Farabi'de Devlet Felsefesi, Bayraktar Bayraklı, Şehir Yayınları, 2000, İstanbul  
Farabi’nin devlet felsefesi başlığı altında devlet anlayışını, toplum ve devlet tasnifi ile insanı saadete ulaştıran Fadıl Devlet’in hangi müesseselere sahip olması ve nasıl çalışması gerektiği anlatılmaktadır.
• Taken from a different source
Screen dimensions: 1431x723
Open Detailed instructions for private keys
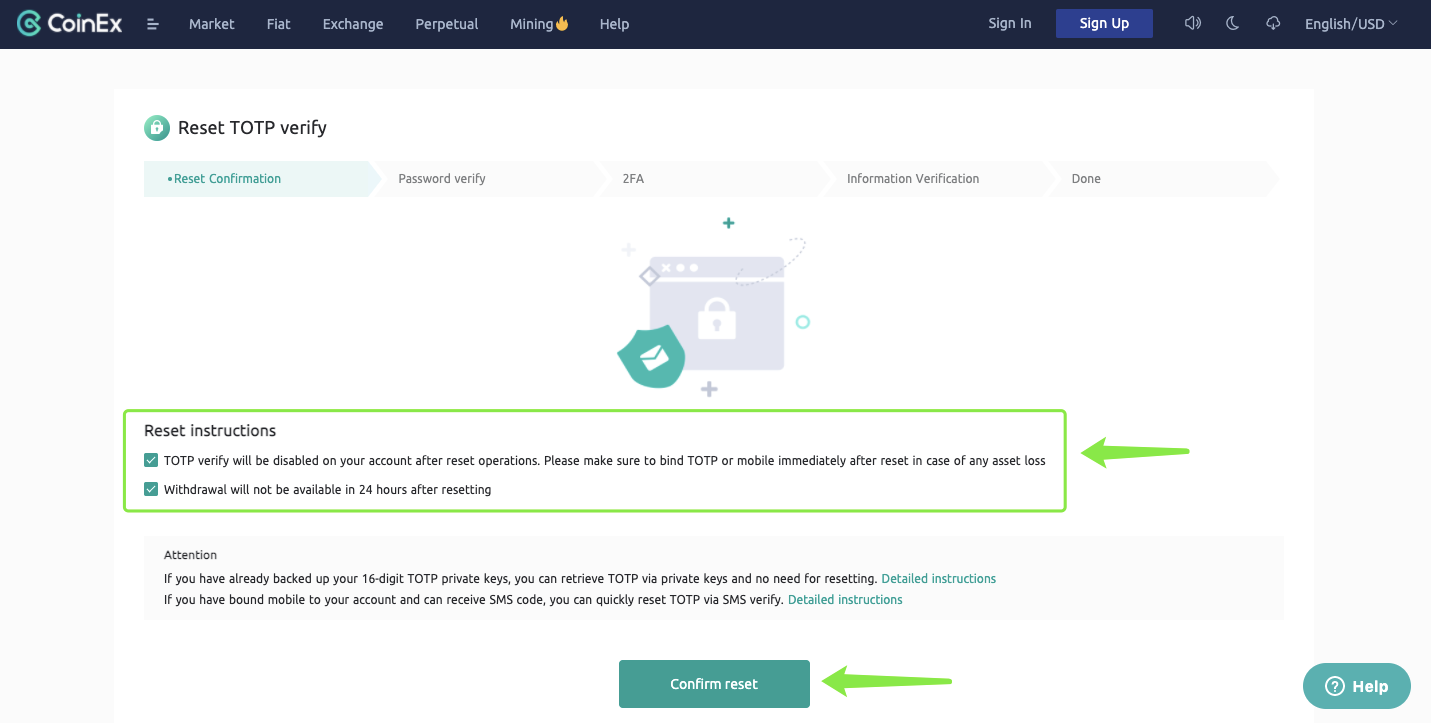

            Eser, giriş, gelişme ve sonuç bölümlerinden oluşmaktadır. Giriş bölümünde Farabi’nin felsefesini anlayabilmemizi kolaylaştırmak için yaşadığı kültür ve siyasi çevre anlatılmaktadır. Gelişme bölümünde üç ana kategori altında devletin menşei problemi, toplum ve devlet tasnifleri ile Fadıl Devlet ve müesseseleri ele alınmaktadır.Sonuç bölümünde ise Farabi’nin devlet felsefesi hakkında yazılan eser ve makalelerin kitabda ulaşılan sonuçlar ile değerlendirilmesi yapılmakta ve dikkati çeken önemli hususlar vurgulanmaktadır.
            (1) Giriş
                   Asıl adı Ebu Nasr Muhammed B. Tarhan b.Uzluğ el-Farabi et-Turki (870-950) olan Farabi müslüman bir türk filazofdur. Farabi’nin devlet felsefesine ait görüşlerini incelerken, onun içinde bulunduğu kültür ve siyasi çevresinin eseri olduğunu söyleyebiliriz.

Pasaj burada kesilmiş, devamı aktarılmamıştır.